Records shown
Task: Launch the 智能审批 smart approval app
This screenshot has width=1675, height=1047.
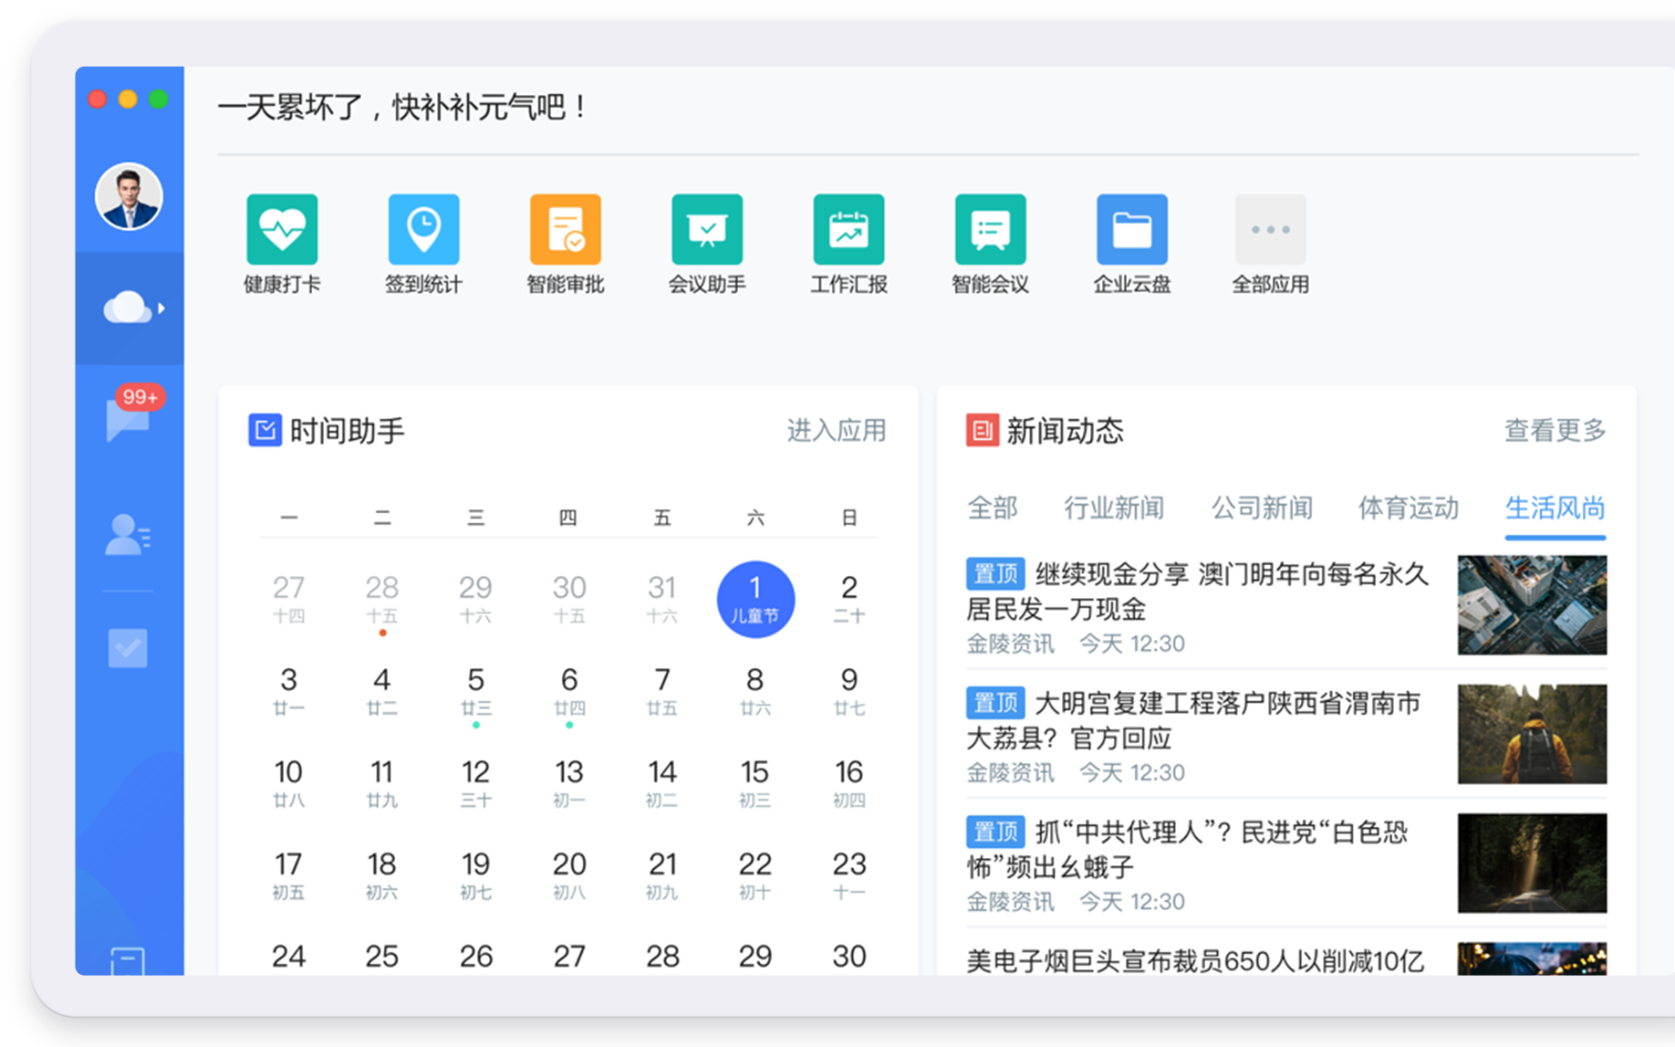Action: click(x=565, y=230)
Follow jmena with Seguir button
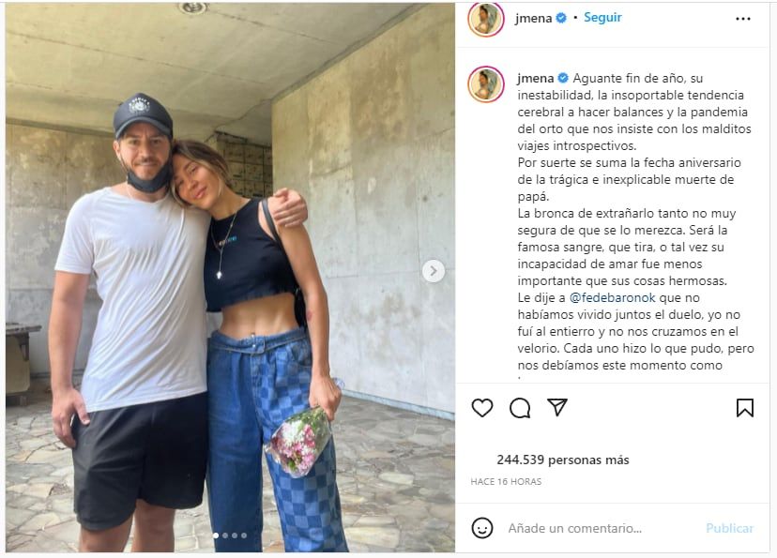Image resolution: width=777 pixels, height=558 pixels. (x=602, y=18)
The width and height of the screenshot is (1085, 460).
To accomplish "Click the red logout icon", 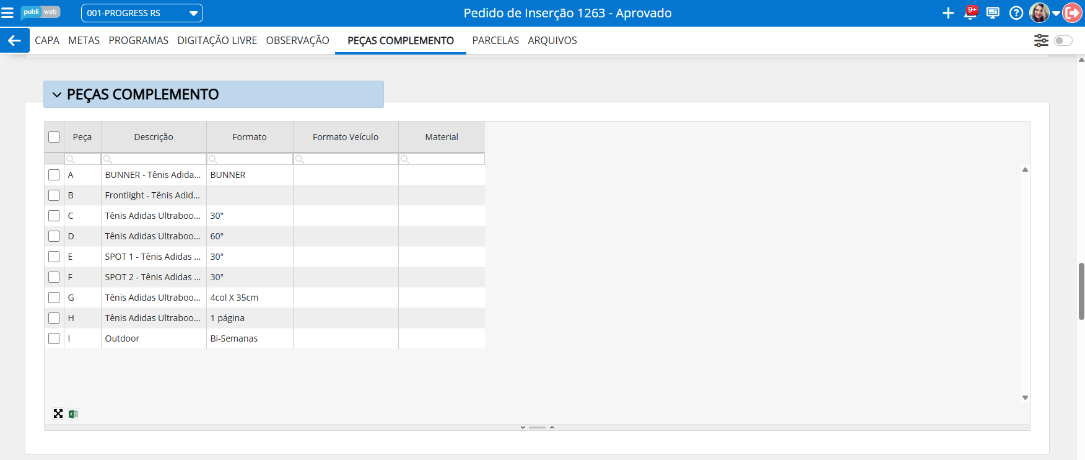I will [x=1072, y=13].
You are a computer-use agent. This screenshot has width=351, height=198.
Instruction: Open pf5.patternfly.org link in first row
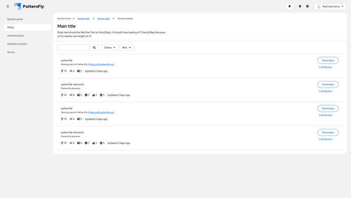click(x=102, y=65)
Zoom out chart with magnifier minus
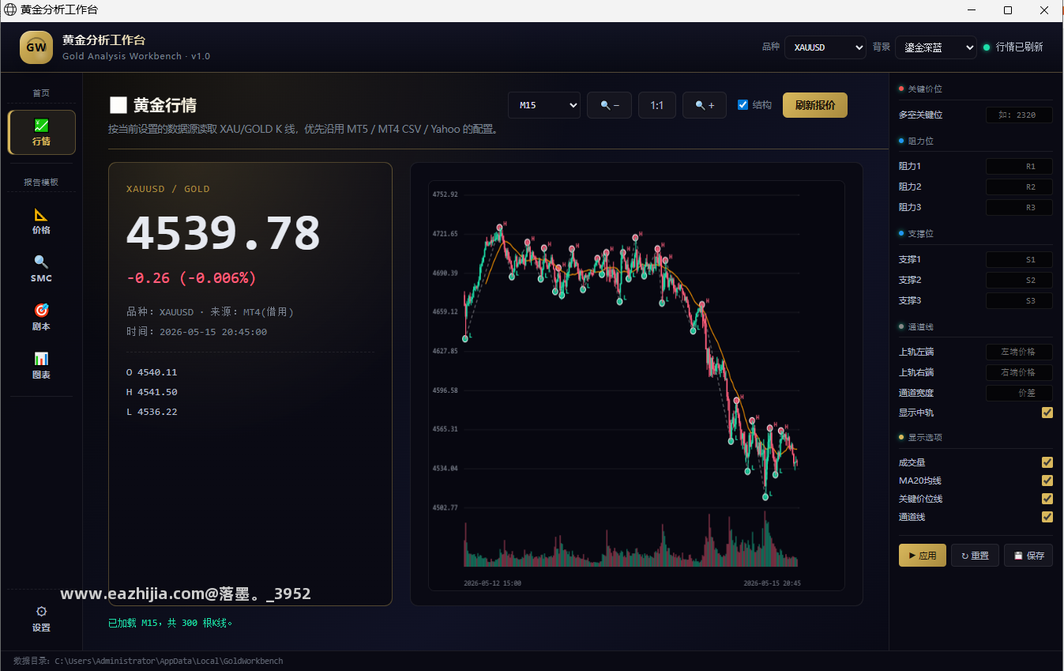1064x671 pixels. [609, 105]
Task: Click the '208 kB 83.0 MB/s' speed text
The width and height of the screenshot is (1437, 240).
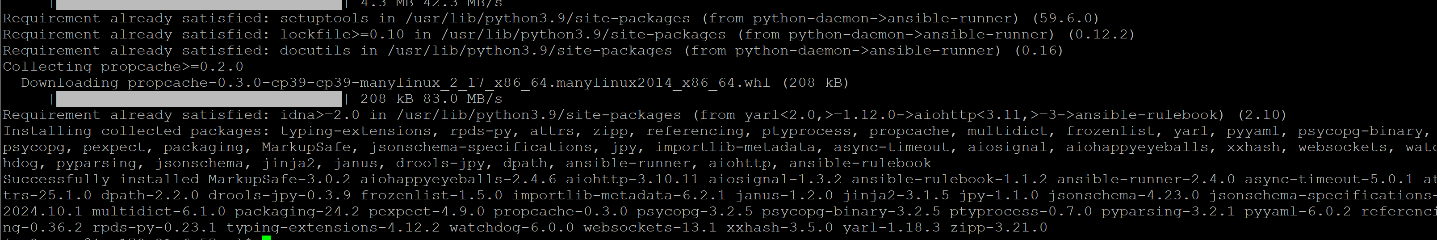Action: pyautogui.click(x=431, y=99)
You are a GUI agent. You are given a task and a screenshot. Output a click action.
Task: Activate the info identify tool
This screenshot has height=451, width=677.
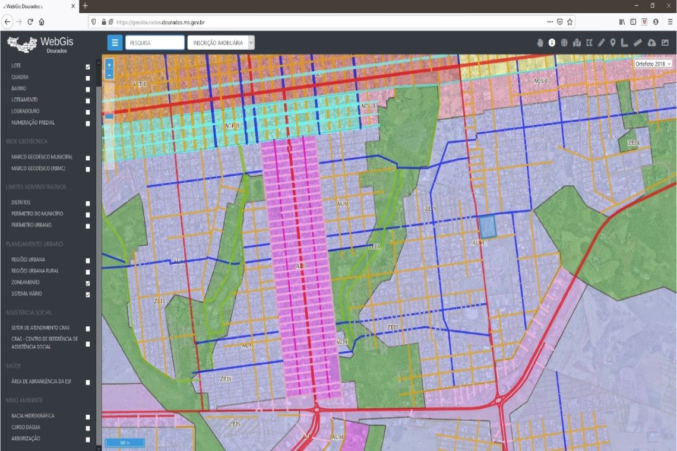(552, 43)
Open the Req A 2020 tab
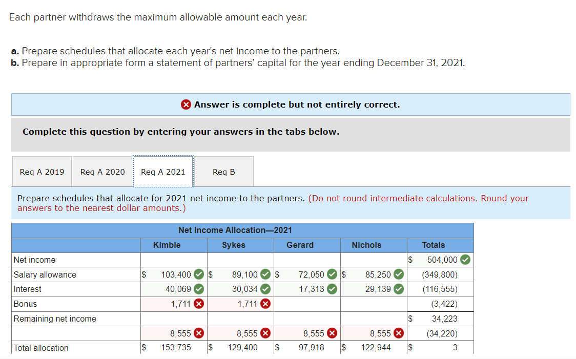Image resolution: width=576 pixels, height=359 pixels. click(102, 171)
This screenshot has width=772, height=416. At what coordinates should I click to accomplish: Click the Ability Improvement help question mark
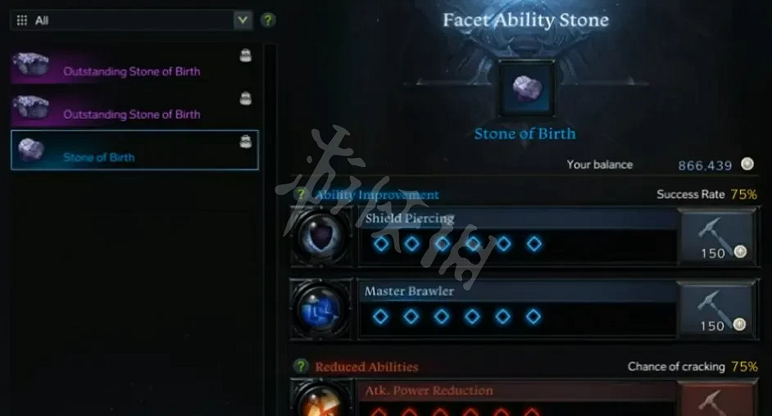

Exercise task
Convert the material above into a Markdown table with the columns "Row" and "Line", beginning at the line that contains "You are a computer-use" and stopping after the line that contains "Action: pyautogui.click(x=431, y=99)". Number each row, omit blank lines, and leave the pictures out.

Solution to this task
| Row | Line |
|---|---|
| 1 | You are a computer-use agent. This screenshot has width=351, height=198. |
| 2 | Instruction: Open pf5.patternfly.org link in first row |
| 3 | click(x=102, y=65) |
| 4 | Zoom out chart with magnifier minus |
| 5 | 1064x671 pixels. [609, 105] |
| 6 | Task: Click the '208 kB 83.0 MB/s' speed text |
| 7 | The width and height of the screenshot is (1437, 240). |
| 8 | Action: pyautogui.click(x=431, y=99) |